Transcriptional Motif Enrichment

To investigate if there were specific transcription factor binding sites (TFBSs) associated with fused genes, we carried out an analysis of the regions around the transcription-mediated fusion genes using the JASPER CORE data set (Mathelier et al. 2016). The JASPER CORE data set consists of experimentally validated and manually curated TFBS across eukaryotic species. TFBS analyses were carried out using JASPAR’s profile inference package which firstly calculates a position frequency matrix for the TFBS of its corresponding TF and from this a position weight matrix can be calculated for each TF located within each input sequence (Stormo 2013). The calculation of each position weight matrix is based on an additive probabilistic model which assumes independence between nucleotides in the TFBS sequence motif (Stormo 2013). This analysis is complemented by a transcription factor flexible motif (TFFM) analyses which does not assume nucleotide independence but rather uses HMMs to calculate dinucleotide dependences and length flexibility of each TFBS (Stormo 2013). This algorithm predicted a panel of TFBS for each TDGF. The frequency of each TFBS was summed and from this the most a barplot constructed to highlight the most prominent TFBS per gene fusion (Stormo 2013). The expression profile of the TF corresponding to each TFBS was assessed using the Expression Atlas’ ENCODE data set (Kapushesky et al. 2010), this was to identify any potential TF driven expression profile of TDGFs across human tissues.
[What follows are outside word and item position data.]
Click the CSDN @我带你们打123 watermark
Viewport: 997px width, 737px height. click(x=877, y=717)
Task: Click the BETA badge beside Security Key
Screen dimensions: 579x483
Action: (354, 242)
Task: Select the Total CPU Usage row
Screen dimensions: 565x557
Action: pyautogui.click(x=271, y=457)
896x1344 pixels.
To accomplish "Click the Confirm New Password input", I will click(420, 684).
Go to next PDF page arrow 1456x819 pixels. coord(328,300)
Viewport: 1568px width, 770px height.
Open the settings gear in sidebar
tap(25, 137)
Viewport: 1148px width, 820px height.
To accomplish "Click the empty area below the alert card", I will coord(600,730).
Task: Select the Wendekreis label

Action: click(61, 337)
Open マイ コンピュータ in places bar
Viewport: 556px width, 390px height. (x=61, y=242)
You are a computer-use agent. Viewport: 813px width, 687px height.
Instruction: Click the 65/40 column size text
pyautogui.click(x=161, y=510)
Splice Factor Binding Sites across Fusion Genes Using Sfmap

To predict potential SFs across TDGFs, the Sfmap software package (Paz et al. 2010) was used. The Sfmap data set consists of known SF binding sites (SFBS). The frequency of each SFBS predicted with a score >90 was calculated across each fusion gene. The expression profile of each SF was analyzed using Expression Atlas’ ENCODE data set (Kapushesky et al. 2010) to assess SF over/under expression across human tissues. An additional, more specific, SF analysis was carried out on the fusion breakpoint sequence of each TDGF. Fasta formatted sequences of the intron and two exons (one from each parent) where the fusion occurred were downloaded from the Ensembl Genome Browser (Version 90) (Aken et al. 2017). Results were analyzed and interpreted in the same fashion as per previous SFmap experiment.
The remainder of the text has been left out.